## REQUIRED ACTION
The line containing "You are a GUI" opens the span to copy, and the last line of the records below closes it. Write out that span exactly.

## Saved entries
=-=-=

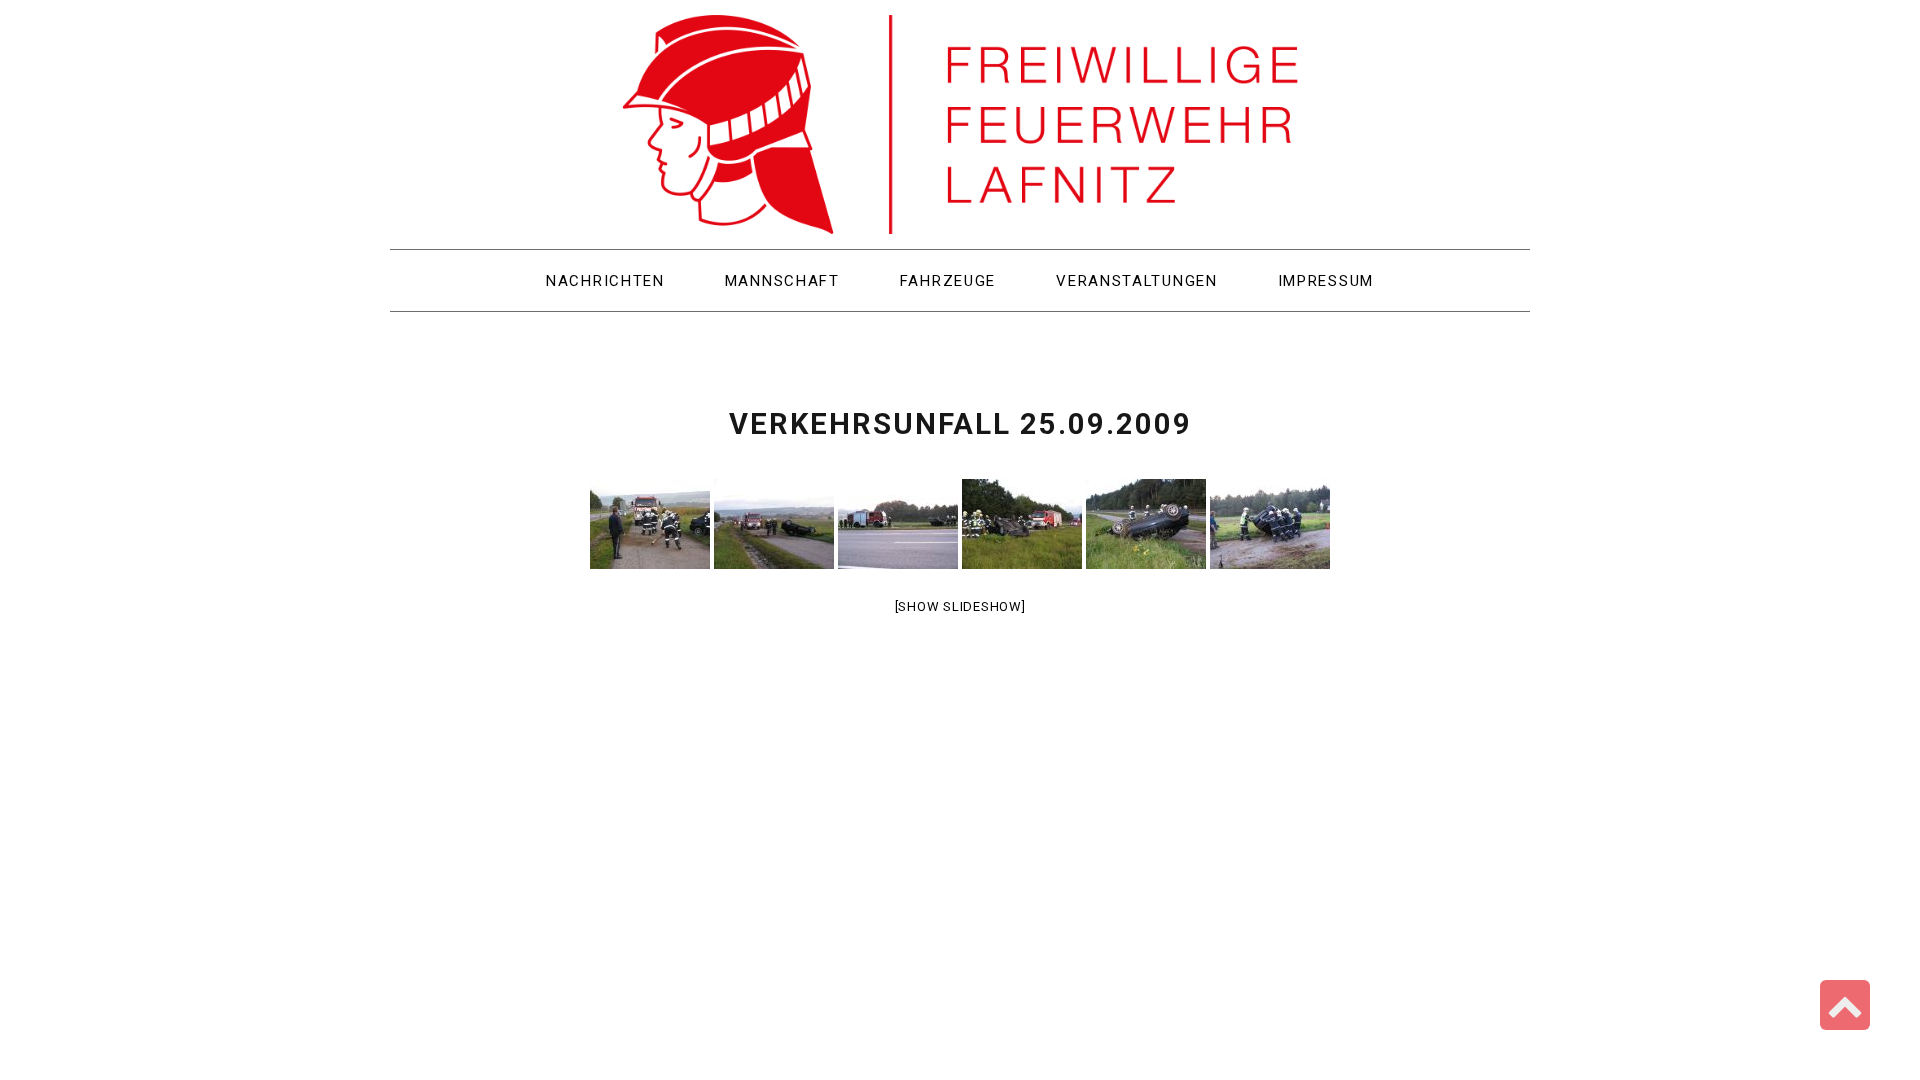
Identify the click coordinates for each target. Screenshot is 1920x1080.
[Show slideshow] (960, 606)
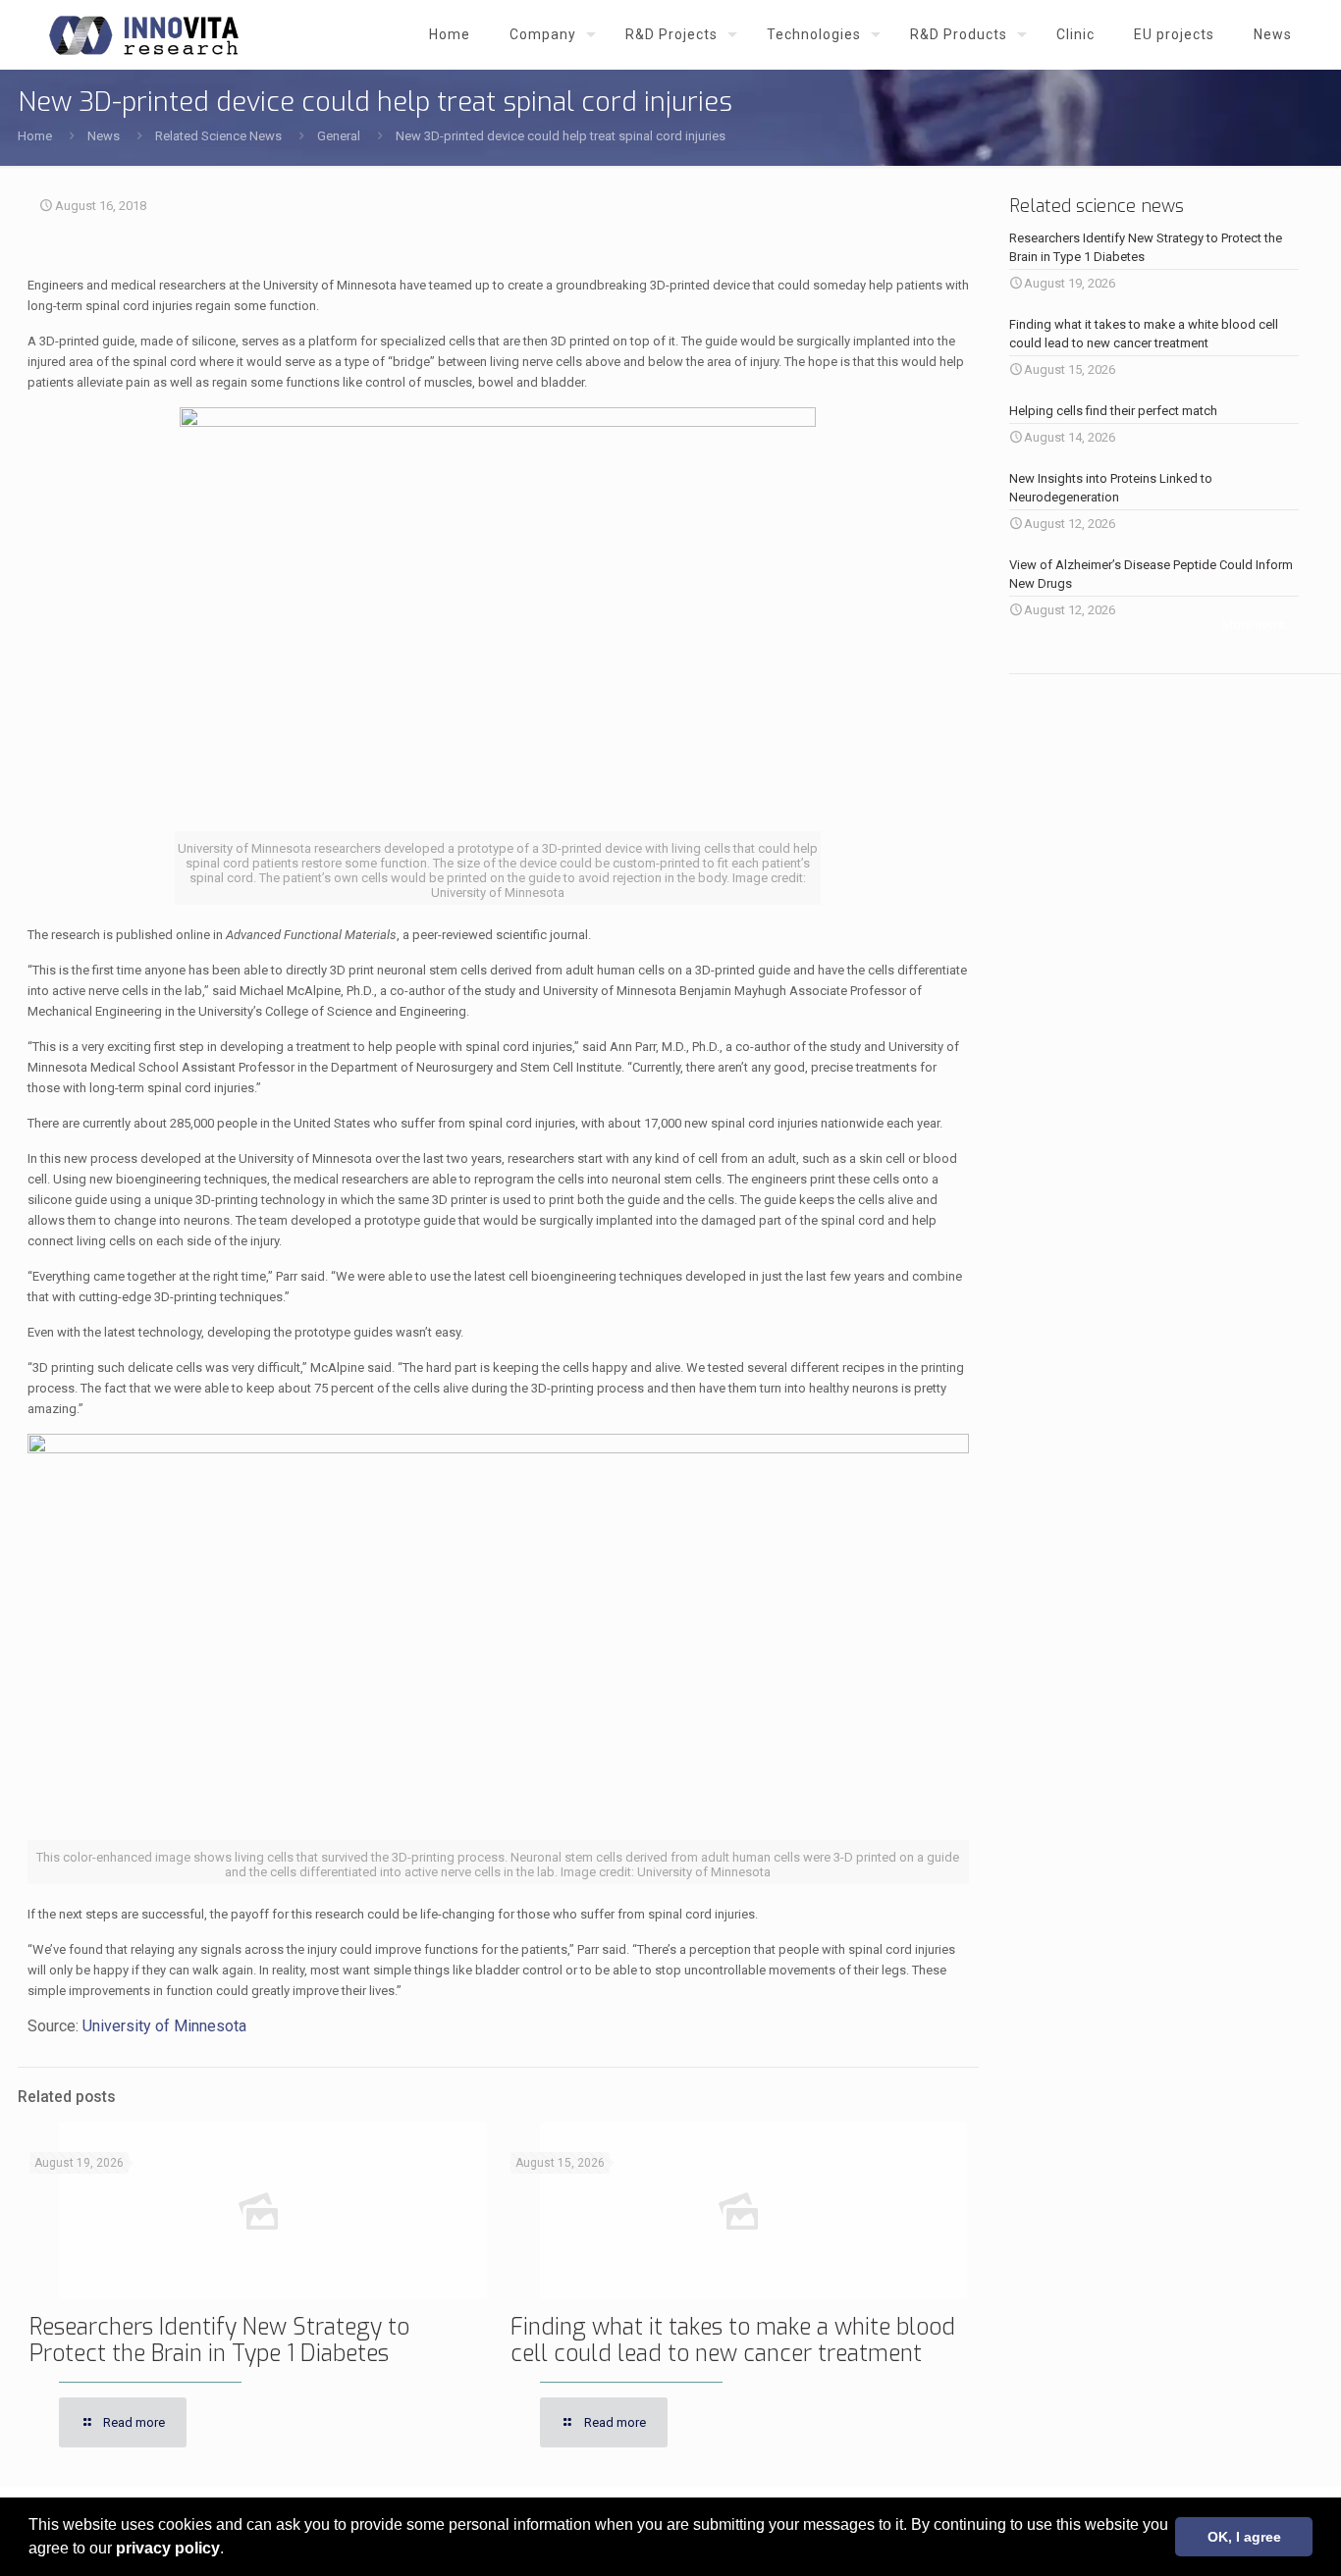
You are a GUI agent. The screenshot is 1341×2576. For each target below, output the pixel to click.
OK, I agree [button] (1244, 2537)
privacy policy (168, 2548)
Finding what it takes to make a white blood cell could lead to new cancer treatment (732, 2340)
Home (35, 136)
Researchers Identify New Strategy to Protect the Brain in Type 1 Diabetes (219, 2340)
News (103, 136)
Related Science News (218, 136)
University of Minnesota (164, 2026)
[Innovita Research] (144, 34)
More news (1253, 624)
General (338, 136)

=-=-=

## EXERCISE RESPONSE
You are a GUI agent. The screenshot is 1341×2576. For each target below, output the pixel to click.
OK, I agree [button] (1244, 2537)
privacy policy (168, 2548)
Finding what it takes to make a white blood cell could lead to new cancer treatment (732, 2340)
Home (35, 136)
Researchers Identify New Strategy to Protect the Brain in Type 1 Diabetes (219, 2340)
News (103, 136)
Related Science News (218, 136)
University of Minnesota (164, 2026)
[Innovita Research] (144, 34)
More news (1253, 624)
General (338, 136)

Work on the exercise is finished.